* _TASK STATEMENT_
Every record below should be printed exactly as given.

* _TASK DATA_
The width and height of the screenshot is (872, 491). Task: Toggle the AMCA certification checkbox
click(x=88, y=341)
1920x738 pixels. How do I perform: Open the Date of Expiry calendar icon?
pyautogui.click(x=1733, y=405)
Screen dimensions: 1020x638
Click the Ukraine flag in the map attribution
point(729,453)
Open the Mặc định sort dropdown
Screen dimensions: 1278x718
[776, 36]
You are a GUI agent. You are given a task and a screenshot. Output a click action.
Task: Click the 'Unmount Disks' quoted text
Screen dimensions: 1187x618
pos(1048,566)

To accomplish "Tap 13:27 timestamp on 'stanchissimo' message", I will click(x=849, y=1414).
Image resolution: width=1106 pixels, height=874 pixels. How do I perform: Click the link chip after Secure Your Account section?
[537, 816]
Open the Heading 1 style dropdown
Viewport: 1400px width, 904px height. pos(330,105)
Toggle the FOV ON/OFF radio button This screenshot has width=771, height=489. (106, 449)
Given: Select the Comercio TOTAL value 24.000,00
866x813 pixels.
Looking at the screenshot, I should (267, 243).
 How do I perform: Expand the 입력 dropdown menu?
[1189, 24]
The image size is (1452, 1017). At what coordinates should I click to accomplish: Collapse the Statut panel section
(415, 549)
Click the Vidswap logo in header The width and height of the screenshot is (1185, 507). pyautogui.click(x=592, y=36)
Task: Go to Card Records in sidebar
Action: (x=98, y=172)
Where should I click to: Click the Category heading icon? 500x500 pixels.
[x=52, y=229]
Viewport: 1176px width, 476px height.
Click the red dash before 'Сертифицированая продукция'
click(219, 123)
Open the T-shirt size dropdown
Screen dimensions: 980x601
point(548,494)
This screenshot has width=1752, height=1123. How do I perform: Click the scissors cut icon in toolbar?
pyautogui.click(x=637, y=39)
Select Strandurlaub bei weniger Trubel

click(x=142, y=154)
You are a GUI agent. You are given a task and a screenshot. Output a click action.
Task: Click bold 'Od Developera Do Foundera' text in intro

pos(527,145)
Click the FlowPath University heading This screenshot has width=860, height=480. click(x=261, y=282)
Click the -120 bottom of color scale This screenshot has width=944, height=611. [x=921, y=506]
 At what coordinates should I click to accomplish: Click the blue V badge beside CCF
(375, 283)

* _REPLY TO THE EXERCISE_
The width and height of the screenshot is (872, 491). Task: Toggle the AMCA certification checkbox
click(x=88, y=341)
1920x738 pixels. How do I perform: Open the Date of Expiry calendar icon?
pyautogui.click(x=1733, y=405)
Screen dimensions: 1020x638
Click the Ukraine flag in the map attribution
point(729,453)
Open the Mặc định sort dropdown
Screen dimensions: 1278x718
[776, 36]
You are a GUI agent. You are given a task and a screenshot. Output a click action.
Task: Click the 'Unmount Disks' quoted text
Screen dimensions: 1187x618
pos(1048,566)

To accomplish "Tap 13:27 timestamp on 'stanchissimo' message", I will click(x=849, y=1414).
Image resolution: width=1106 pixels, height=874 pixels. How do I perform: Click the link chip after Secure Your Account section?
[537, 816]
Open the Heading 1 style dropdown
Viewport: 1400px width, 904px height. pos(330,105)
Toggle the FOV ON/OFF radio button This screenshot has width=771, height=489. (106, 449)
Given: Select the Comercio TOTAL value 24.000,00
866x813 pixels.
Looking at the screenshot, I should (267, 243).
 How do I perform: Expand the 입력 dropdown menu?
[1189, 24]
The image size is (1452, 1017). At what coordinates should I click to accomplish: Collapse the Statut panel section
(415, 549)
Click the Vidswap logo in header The width and height of the screenshot is (1185, 507). pyautogui.click(x=592, y=36)
Task: Go to Card Records in sidebar
Action: (x=98, y=172)
Where should I click to: Click the Category heading icon? 500x500 pixels.
[x=52, y=229]
Viewport: 1176px width, 476px height.
Click the red dash before 'Сертифицированая продукция'
click(219, 123)
Open the T-shirt size dropdown
Screen dimensions: 980x601
point(548,494)
This screenshot has width=1752, height=1123. How do I perform: Click the scissors cut icon in toolbar?
pyautogui.click(x=637, y=39)
Select Strandurlaub bei weniger Trubel

click(x=142, y=154)
You are a GUI agent. You are given a task and a screenshot. Output a click action.
Task: Click bold 'Od Developera Do Foundera' text in intro

pos(527,145)
Click the FlowPath University heading This screenshot has width=860, height=480. click(x=261, y=282)
Click the -120 bottom of color scale This screenshot has width=944, height=611. [x=921, y=506]
 At what coordinates should I click to accomplish: Click the blue V badge beside CCF
(375, 283)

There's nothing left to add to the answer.